Workhorse is another interesting play in the commercial EV segment. From a technology perspective, Workhorse has seven granted patents in addition to four pending patents. The company also has technology validation from FedEx (NYSE:FDX) and UPS, among others.
Workhorse has been expecting a $6.3 billion order from the U.S. Postal Service. This order could send the stock surging. In the meantime, the company has been securing smaller orders. Once the company’s revenue visibility increases, the stock can deliver stellar returns.
The company believes that the annual market opportunity for last-mile delivery vehicles is worth $18 billion. The opportunity is therefore significant. It remains to be seen if the company can secure big orders amid increasing competition. For now, a small speculative position in WKHS stock makes more sense than a big long-term exposure.
Hyliion Holdings (HYLN)
Source: Hyliion media
Hyliion Holdings is another name among commercial EV stocks that is interesting at current levels. HYLN stock touched a high of $55.85 in September 2020. Subsequently, the stock has witnessed sharp correction and currently trades around $18 and makes for a good trading bet here.

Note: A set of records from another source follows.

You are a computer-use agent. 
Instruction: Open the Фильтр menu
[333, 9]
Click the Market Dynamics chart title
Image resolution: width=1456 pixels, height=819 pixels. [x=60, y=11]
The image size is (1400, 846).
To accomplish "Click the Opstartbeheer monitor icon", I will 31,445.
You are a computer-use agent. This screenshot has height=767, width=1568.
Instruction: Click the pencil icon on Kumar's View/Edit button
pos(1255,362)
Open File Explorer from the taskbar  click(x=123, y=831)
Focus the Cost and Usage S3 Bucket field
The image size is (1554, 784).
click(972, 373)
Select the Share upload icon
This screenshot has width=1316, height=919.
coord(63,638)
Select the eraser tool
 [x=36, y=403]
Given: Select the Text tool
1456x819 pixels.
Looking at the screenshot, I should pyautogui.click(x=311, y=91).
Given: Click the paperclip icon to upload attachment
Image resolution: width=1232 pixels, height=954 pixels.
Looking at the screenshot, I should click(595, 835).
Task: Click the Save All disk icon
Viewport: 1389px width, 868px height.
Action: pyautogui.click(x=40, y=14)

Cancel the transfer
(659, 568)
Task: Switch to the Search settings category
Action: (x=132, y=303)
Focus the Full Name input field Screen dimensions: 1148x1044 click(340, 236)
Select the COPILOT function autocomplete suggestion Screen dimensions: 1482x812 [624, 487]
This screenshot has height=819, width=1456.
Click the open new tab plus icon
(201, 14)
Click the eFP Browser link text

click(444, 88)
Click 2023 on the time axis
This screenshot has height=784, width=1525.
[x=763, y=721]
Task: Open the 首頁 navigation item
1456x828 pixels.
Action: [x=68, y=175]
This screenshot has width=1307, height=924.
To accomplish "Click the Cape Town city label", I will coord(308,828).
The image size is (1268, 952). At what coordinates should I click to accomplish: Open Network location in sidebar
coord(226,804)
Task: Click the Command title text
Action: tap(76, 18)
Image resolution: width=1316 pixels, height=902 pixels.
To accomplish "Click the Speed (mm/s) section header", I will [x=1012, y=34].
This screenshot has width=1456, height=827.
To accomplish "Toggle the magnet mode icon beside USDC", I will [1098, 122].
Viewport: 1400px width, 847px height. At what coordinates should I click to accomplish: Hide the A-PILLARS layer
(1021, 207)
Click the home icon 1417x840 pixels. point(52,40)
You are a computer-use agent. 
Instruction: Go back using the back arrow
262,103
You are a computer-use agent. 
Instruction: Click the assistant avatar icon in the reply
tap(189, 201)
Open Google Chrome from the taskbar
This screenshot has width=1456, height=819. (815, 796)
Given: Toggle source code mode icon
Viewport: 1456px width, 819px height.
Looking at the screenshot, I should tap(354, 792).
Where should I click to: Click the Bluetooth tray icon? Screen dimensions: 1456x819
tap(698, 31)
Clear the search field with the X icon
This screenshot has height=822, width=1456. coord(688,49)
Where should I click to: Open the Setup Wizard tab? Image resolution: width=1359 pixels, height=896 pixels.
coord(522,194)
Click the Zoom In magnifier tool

In terms of commercialization, the company expects to launch activities this year and reach volume production in 2022. Hyliion believes that there is a $800 billion replacement market opportunity as commercial vehicles gradually transition to EVs.
The company has also guided for the sale of 6,600 units in the coming year, increasing to 34,500 units by 2024. This would translate into sales of $2.1 billion with EBITDA margin of 28.8%.
Most of the early stage commercial EVs have rosy projections. However, it makes sense to wait for orders to gain traction before long-term investing can be considered.
For now, short-term traders can expect 15% to 20% upside from current levels.